### EXERCISE TASK
Render the entries as a numbered list, omitting blank lines, from the line with "You are a computer-use agent. The" up to and including the line with "point(691,16)". Include only those lines.
-- Begin RECORDS SHOWN --
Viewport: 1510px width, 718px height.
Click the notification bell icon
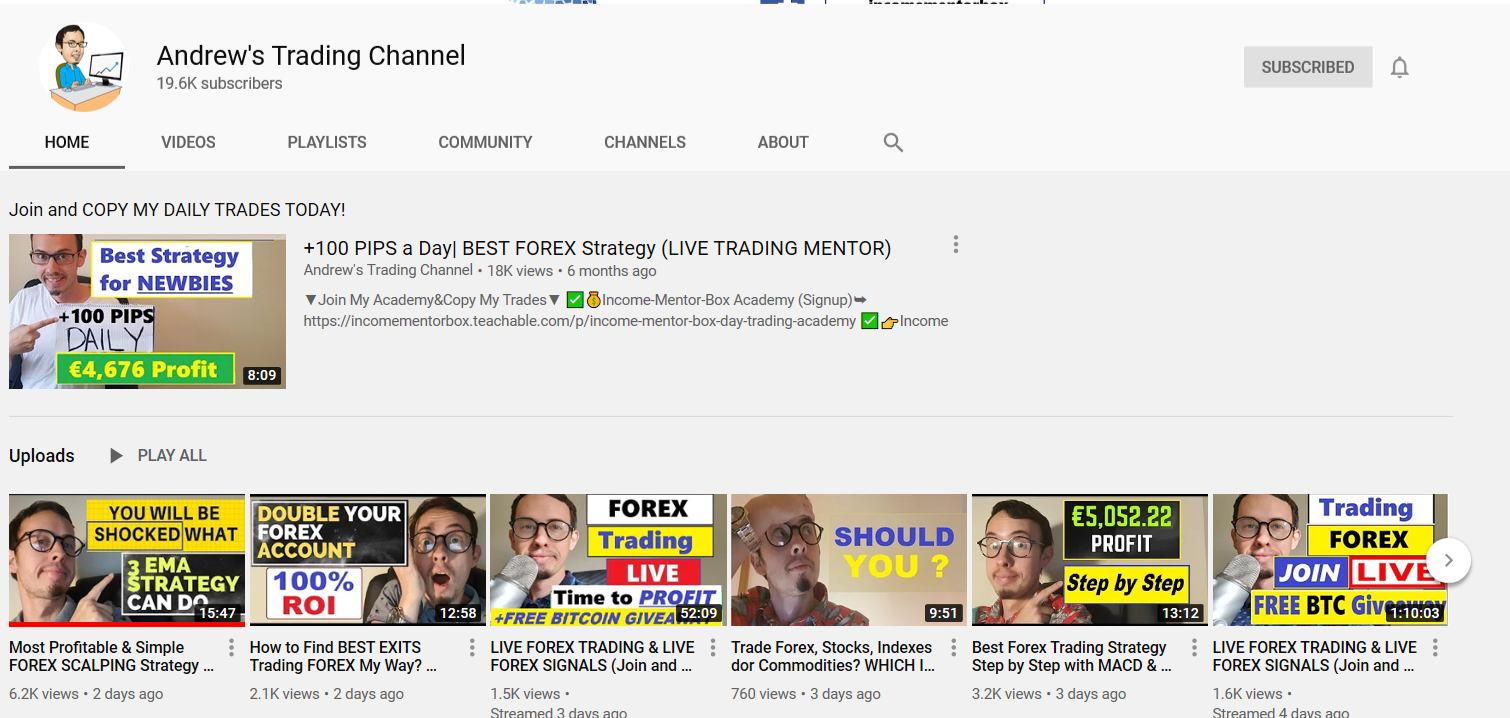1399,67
-- End RECORDS SHOWN --
-- Begin RECORDS SHOWN --
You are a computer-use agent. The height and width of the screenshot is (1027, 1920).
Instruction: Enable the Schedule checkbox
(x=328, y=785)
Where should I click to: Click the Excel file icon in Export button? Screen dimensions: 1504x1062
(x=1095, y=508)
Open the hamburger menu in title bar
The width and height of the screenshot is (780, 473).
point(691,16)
-- End RECORDS SHOWN --
-- Begin RECORDS SHOWN --
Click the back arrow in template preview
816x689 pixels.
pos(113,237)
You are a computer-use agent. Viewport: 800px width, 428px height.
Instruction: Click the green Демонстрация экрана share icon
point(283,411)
-- End RECORDS SHOWN --
### COMPLETED TASK
1. You are a computer-use agent. The height and width of the screenshot is (1027, 1920).
2. Instruction: Enable the Schedule checkbox
3. (x=328, y=785)
4. Where should I click to: Click the Excel file icon in Export button? Screen dimensions: 1504x1062
5. (x=1095, y=508)
6. Open the hamburger menu in title bar
7. The width and height of the screenshot is (780, 473).
8. point(691,16)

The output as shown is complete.